You Need a Declarative and Project-Scoped Development Environment
Two of the most important qualities of a good development environment are being declarative and project-scoped.
What Does "Declarative" Mean?
Many developers who haven’t fully adopted a declarative setup might think it means listing required command-line tools in a file that a provisioning tool installs for you.
But that’s only part of the story. Consider the following questions:
- Is installing a new tool a separate step from updating your provisioning configuration? If so, you might forget to do the latter, and the configuration becomes outdated.
- Some tools require configuration. Is that also captured by your provisioning configuration? If not, it’s another step you might forget and skip.
- When you remove a tool, do you have to remember to remove it from the provisioning config too?
- When two people provision the same configuration, do they get tools of exactly the same versions? In other words, is it reproducible?
- Does the provisioning tool ultimately work in an imperative way to apply the updates, and is thus very slow?
Being truly declarative means having a single source of truth for all the tools you need — including their exact versions and configurations — and relying on the provisioning tool to install, configure, and remove them.

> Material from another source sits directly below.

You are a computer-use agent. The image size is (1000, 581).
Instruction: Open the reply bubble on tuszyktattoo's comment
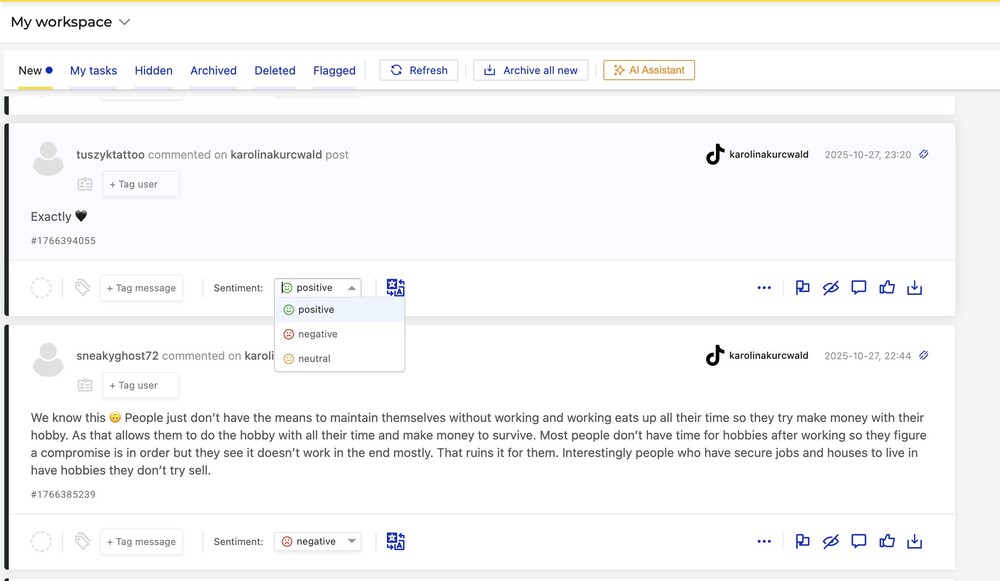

Regardless of your current system state, it should bring everything into alignment with your specification in as few steps as possible.
Why Be Declarative?
First and foremost, it makes the development environment reproducible. Another developer can use your configuration to provision their system and end up with the exact same tools, eliminating an entire class of "works on my machine" bugs.
It also makes setting up a new machine incredibly fast. Whether you're reinstalling your OS or switching laptops, running just a few commands gets you back to a fully functional dev environment. It's like having a backup — not of your data, but of your entire working context.
But the real magic happens when this declarative setup is also project-scoped.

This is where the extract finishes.